Passage shown:
Fleet agents now execute their manifest `tools` through the same governed reasoning
loop as the orchestrator. A tool is callable only if it is in the agent's manifest
`tools` **and** permitted by `policies/orchestrator.cedar`:

- **Effective tools** = manifest `tools` ∩ `orchestrator.cedar` allowlist.
- **`delegate`** remains orchestrator-only; `shell` still requires `--allow-shell`.
- **No `orchestrator.cedar`** → all tools denied (you'll see a one-time hint on
  first use).
- **Tool-less agents** stay conversational with the no-fabrication guard (they
  cannot execute tools/commands/network and keep an explicit system-prompt
  constraint).

Test by loading an agent with a `tools` manifest list, querying it, and
confirming it either runs the tool (if policy permits) or denies it with a clear
reason. When tools are denied solely because `policies/orchestrator.cedar` is
missing, you'll see a diagnostic hint on startup or first call attempt.

Deferred items (for future releases): per-agent Cedar principals, `.symbi`
agent execution, agent-initiated delegation.

## 8. Out of scope (not in this preview)

- **`.symbi` behavior-step execution** — agents load and are addressable, but
  DSL behavior steps are not yet executed; agents respond conversationally.
- **Per-agent Cedar principals** — each agent will have a distinct Cedar entity;
  currently all agents share a single orchestrator principal.
- **Agent-initiated delegation** — agents cannot yet delegate to other agents
  directly; the orchestrator can.
- **OS-level sandboxing** of tools (gVisor/Firecracker) — the gate enforces
  *policy*, not OS isolation. `shell`/`edit_file` run with the shell process's own
  privileges, mitigated by the policy gate, path confinement, and mandatory
  approval.
- Cross-instance / remote session propagation.

Please file findings with the exact steps, the startup notices shown, and whether
you launched with `--allow-shell` / `--yes`.

Dataset extract:
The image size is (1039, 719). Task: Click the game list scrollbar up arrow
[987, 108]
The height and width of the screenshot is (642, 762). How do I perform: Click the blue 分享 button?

What the task asks: Write out the passage on fleet agent tools word for word, everything from "- **Tool-less agents**" down to "in this preview)". None of the lines are needed for this work.

Response to this task:
- **Tool-less agents** stay conversational with the no-fabrication guard (they
  cannot execute tools/commands/network and keep an explicit system-prompt
  constraint).

Test by loading an agent with a `tools` manifest list, querying it, and
confirming it either runs the tool (if policy permits) or denies it with a clear
reason. When tools are denied solely because `policies/orchestrator.cedar` is
missing, you'll see a diagnostic hint on startup or first call attempt.

Deferred items (for future releases): per-agent Cedar principals, `.symbi`
agent execution, agent-initiated delegation.

## 8. Out of scope (not in this preview)